OC chemicals are known for their adverse health impact at low dose of exposure over log periods of time because they bioaccumulate inside living organisms. They are known endocrine disruptors, capable of mimicking hormones such as estrogen. In lab animals and wildlife exposed to OC chemicals, birth defects, behavioral abnormalities, impaired fertility have been observed in the offspring of parents exposed to these chemicals, indicating hormonal disruption during prenatal development.

Illegal Pesticides

Most of the pesticide residues were breakdown products belonging to the insecticides endosulfan, aldrin, methoxychlor, eldrin, lindane, DDT, and heptachlor oxide, which have been banned in Malaysia years ago. OC chemicals are persistent and adhere to soil particles, therefore their presence in water might originate from their leaching out of the soil. However, the presence of undegraded endosulfan II in water, suggests application of this insecticide on agricultural fields around a year ago.

At the meeting in Cameron Highlands, Mr. Rama from REACH, presented to the press several illegal pesticides, that ranged from labels in foreign language, repackaged pesticides sold in bags with poor labeling, and methomyl, an insecticide classified by the World Health Organization as class 1 because of its high toxicity. Methomyl has never been registered in Malaysia.

This study only measured OC pesticides in water. It did not test for the presence of organophophorus compounds, carbamates, pyrethroids, fungicides, and toxic herbicides, which are also known to be in high use in Cameron Highlands.

Further Research and Action are needed

The OC findings in Cameron Highlands’ waters point to the need to obtain more information on the presence of pesticide residues in water and also on food. This would be an exercise on the public Right to Know on matters that affect their health and particularly the development of young children.

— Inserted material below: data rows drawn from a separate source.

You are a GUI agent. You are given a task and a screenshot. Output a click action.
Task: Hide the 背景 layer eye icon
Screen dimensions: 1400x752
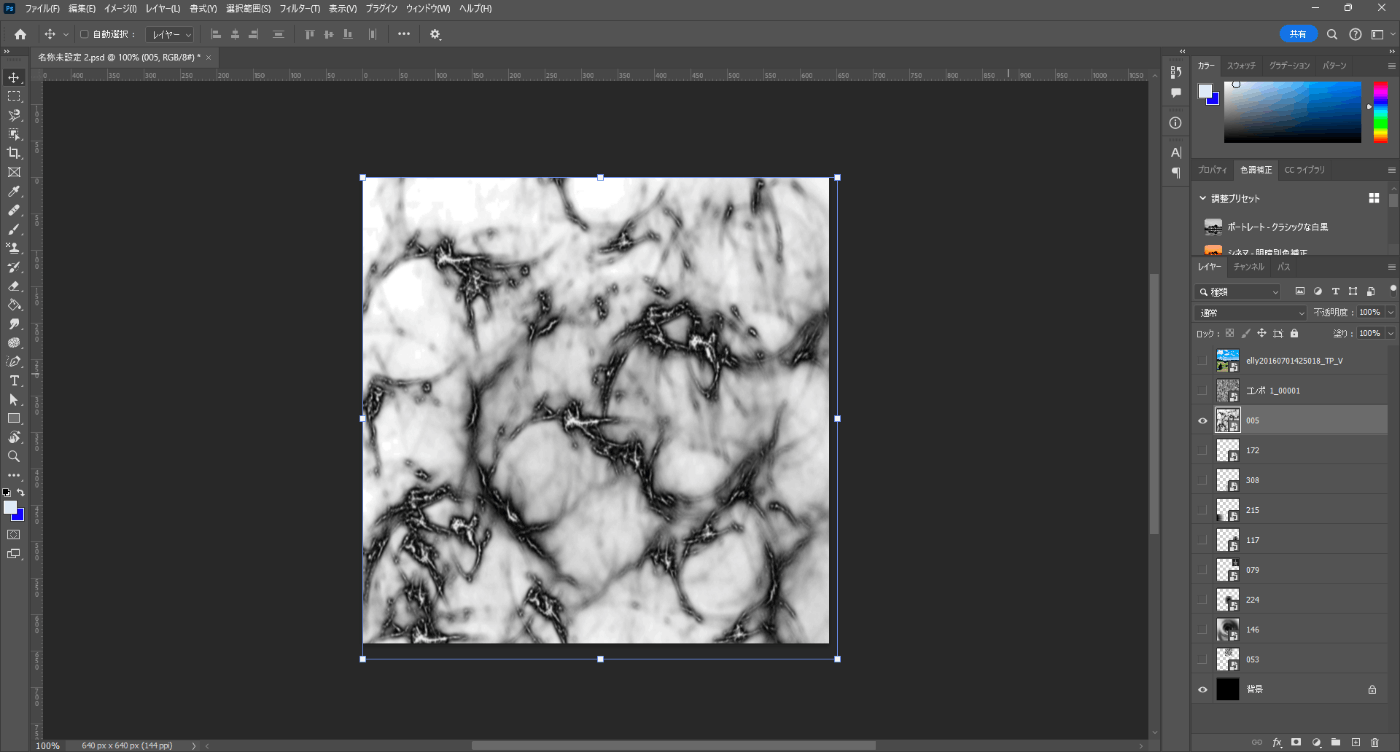tap(1203, 690)
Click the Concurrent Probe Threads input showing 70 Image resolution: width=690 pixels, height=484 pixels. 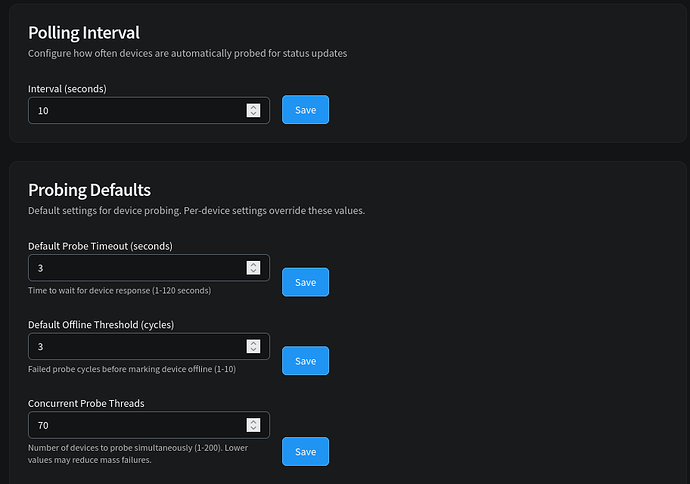point(135,425)
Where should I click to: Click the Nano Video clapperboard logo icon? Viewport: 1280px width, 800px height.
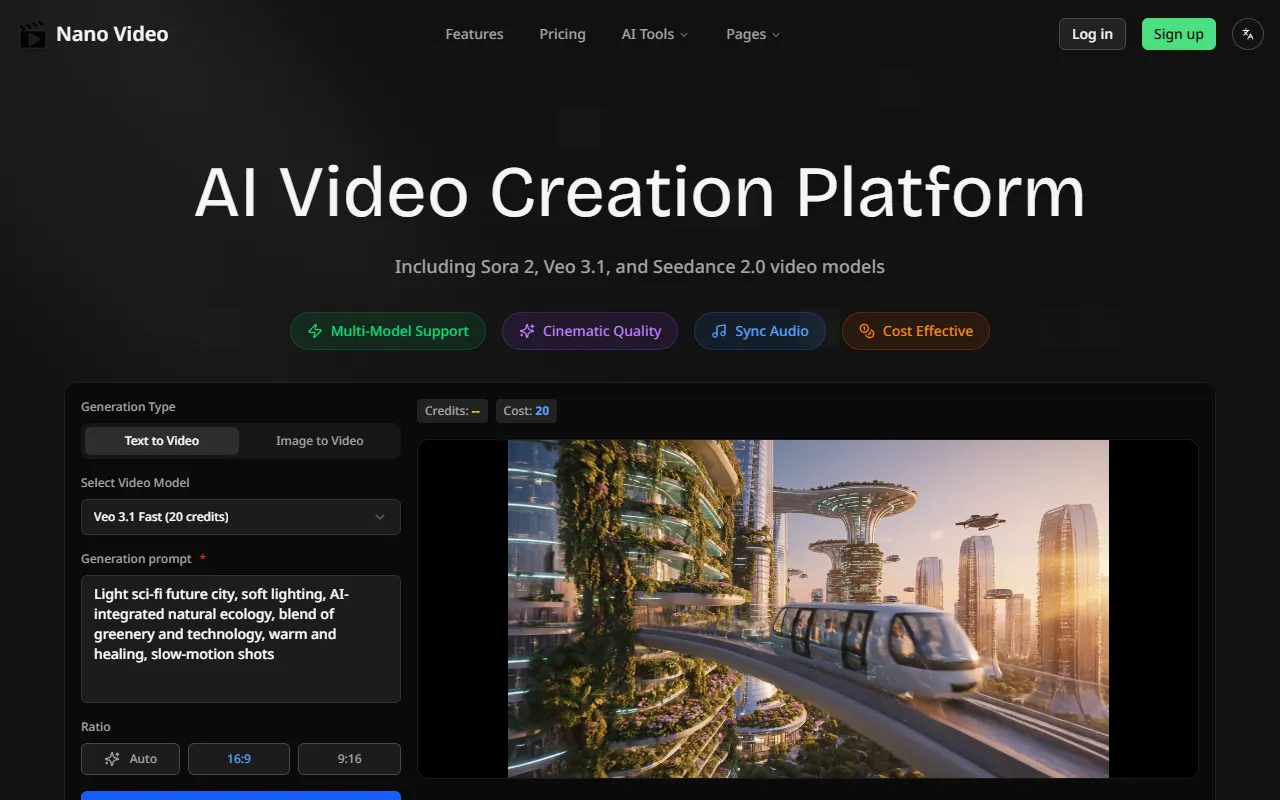pyautogui.click(x=33, y=34)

Regarding the presence of illegal toxic pesticides, it calls for urgent action to prevent further poisoning the environment and endangering human health. Additionally, monitoring of human health, particularly of agricultural workers and farmers is needed. Finally, implementing policies to assist farmers to move towards safer ecological methods in agriculture, free of toxic chemicals, would be crucial to protect human health and the environment.